This year, why not make your health a priority? Even losing a few pounds can provide you with cardiovascular benefits. Every little step you make is a step in the right direction and a step towards a healthier lifestyle. The American Heart Association and American Stroke Association offers these first steps toward your weight loss journey:
- Set realistic goals – Assess where you are today and set yourself up for success with short term goals that are actually achievable.
- Understand how much and why you eat – A food diary or tracking app can help you understand your food habits.
- Manage portion sizes – It’s easy to overeat when you are served too much food. Smaller portions can help prevent eating too much.

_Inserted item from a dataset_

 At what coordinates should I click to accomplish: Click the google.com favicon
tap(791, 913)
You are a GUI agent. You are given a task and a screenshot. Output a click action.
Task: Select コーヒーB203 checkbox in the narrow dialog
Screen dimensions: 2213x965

- Make smart substitutions to reduce sodium, saturated fat and added sugar – You don’t have to give up your favorite flavors, but smart substitutions can also cut your calories.
- Balance what you eat with physical activity – The American Heart Association and American Stroke Association recommends at least 30 minutes of moderate-intensity aerobic activity five days a week.
Do you know someone who has set a healthy lifestyle goal and went above and beyond to achieve it? The American Heart Association is now accepting nominations for the 2017 Lifestyle Change Award to celebrate individuals who have made a positive impact on their health. The Lifestyle Change Award honors someone who has made significant, positive changes in an effort to live longer and healthier lives. Nominations can be submitted by friends, co-workers or relatives. Finalists will be chosen by a panel of judges from the American Heart Association and fellow sponsors. A winner will be chosen from the nominations and recognized at a Heart Walk in New Jersey. For more information or to submit a nomination, call the American Heart Association and American Stroke Association office at 609.208.0020 or visit www.heart.org/newjersey.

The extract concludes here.